Negative feedback regulation and desensitization of insulin- and epidermal growth factor-stimulated p21 super(ras) activation

Insulin and epidermal growth factor receptors transmit signals for cell proliferation and gene regulation through formation of active GTP-bound p21 super(ras) mediated by the guanine nucleotide exchange factor Sos. Sos is constitutively bound to the adaptor protein Grb2 and growth factor stimulation induces association of the Grb2/Sos complex with Shc and movement of Sos to the plasma membrane location of p21 super(ras). Insulin or epidermal growth factor stimulation induces a rapid increase in p21 super(ras) levels, but after several minutes levels decline toward basal despite ongoing hormone stimulation.
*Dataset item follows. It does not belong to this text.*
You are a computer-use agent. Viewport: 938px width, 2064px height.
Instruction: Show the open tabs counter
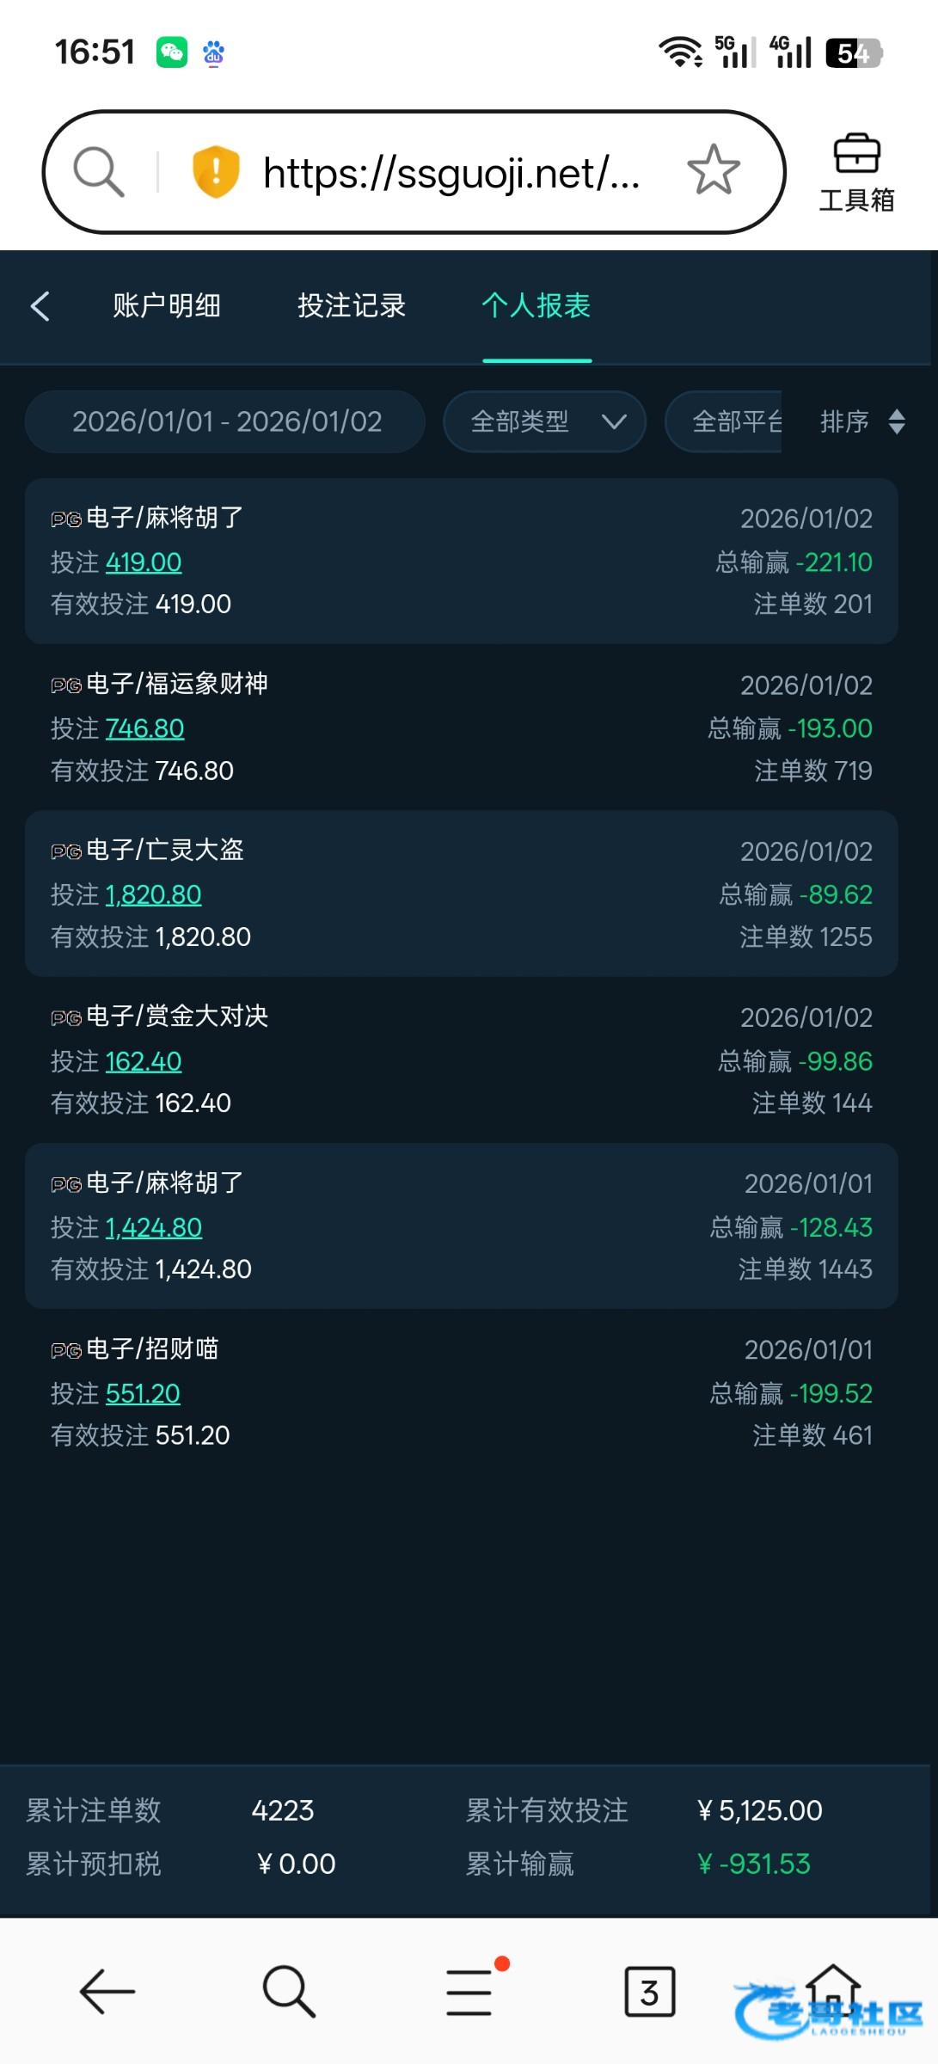click(x=649, y=1991)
Here we show that deactivation of p21 super(ras) correlates closely with phosphorylation of Sos and dissociation of Sos from Grb2, and that inhibition of mitogen-activated protein (MAP) kinase kinase (also known as extracellular signal-related kinase (ERK) kinase, or MEK) blocks both events, resulting in prolonged p21 super(ras) activation. These data suggest that a negative feedback loop exists whereby activation of the Raf/MEK/MAP kinase cascade by p21 super(ras) causes Sos phosphorylation and, therefore, Sos/Grb2 dissociation, limiting the duration of p21 super(ras) activation by growth factors. A serine/threonine kinase downstream of MEK (probably MAP kinase) mediates this desensitization feedback pathway.